Thread Tools Rate Thread
Old Friday 29th November 2019, 06:43   #1
Scarletmacawdad
Registered User
 
Scarletmacawdad's Avatar

 
Join Date: Sep 2019
Location: LA
Posts: 17
Swaro 12x50 v Leica Noc 10x42 - Leica Brighter during the day?

Friends,

I was birding an open marshland today after the rain cleared. I had waders and duck like birds behind me and an energetic harrier hunting.

I brought my new SV 12x50 and my Leica 10x42.

Time was 2-3 hours before sunset. Dimming, but not dark.

QUESTION: I can see how handshake interferes with grabbing fine detail, such as the striations in the wings of the harrier, such that the Leica at 10 outperforms the SV at 10.

PUZZLE: why was the SV also dimmer?

They have comparable exit pupils ~4mm, but I must be missing some math here.

(I should indicate I am 40, but my eyes make it to 4mm)

At twighlight, there is no comparison between the two. The 12's rule hands down.

But I was saddened I could not depend on my SV 12's for the most pleasing view during the day. They appeared dimmer and less life like.

I am sure I am missing math. I throw my ignorance upon the mercy of the collective wisdom of this group.
Scarletmacawdad is online now  
Reply With Quote
Old Friday 29th November 2019, 09:53   #2
Binastro
Registered User

 
Join Date: Aug 2012
Location: S.England
Posts: 4,676
Hi Scarlet,
2 to 3 hours before sunset could be very bright, but you indicate dimming.

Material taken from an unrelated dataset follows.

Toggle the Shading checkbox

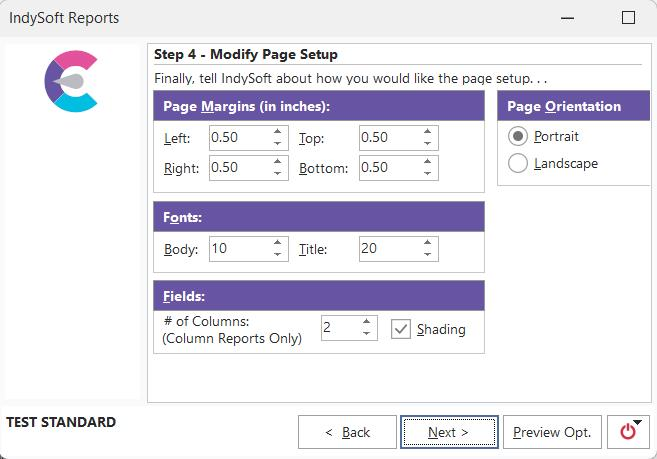[401, 329]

Your pupils may be 3mm in that light. It really is difficult to know.
So a 12x36 and 10x30 binocular.
However, depending on side light etc. your pupil size might be different in the two binoculars.
So you may not be comparing like with like.
Your pupil size can change in seconds or less.

At age 40 your pupils could reach 7mm at night. Again, this may be measured.

The two binoculars may have different transmission curves. So again this could account for your findings.

I wouldn't fret about this.
Use whichever binocular you prefer.

Regards,
B.
Binastro is offline  
Reply With Quote
Old Friday 29th November 2019, 14:27   #3
typo
Registered User

 
Join Date: Feb 2010
Location: Hertfordshire
Posts: 3,903
ScarletMD,

As Binastro points out, at least part of the answer is most likely to be the transmission curves of the two binoculars, but other factors will play their part. You might notice if you check carefully differences in the vividness of the colours and both the blue and red ends of the spectrum. The Swarovski being slightly proportionally better at the blue end of the spectrum, and the Leica the red end. This will affect both the apparent luminocity of the view, the balance of the colours and contrast.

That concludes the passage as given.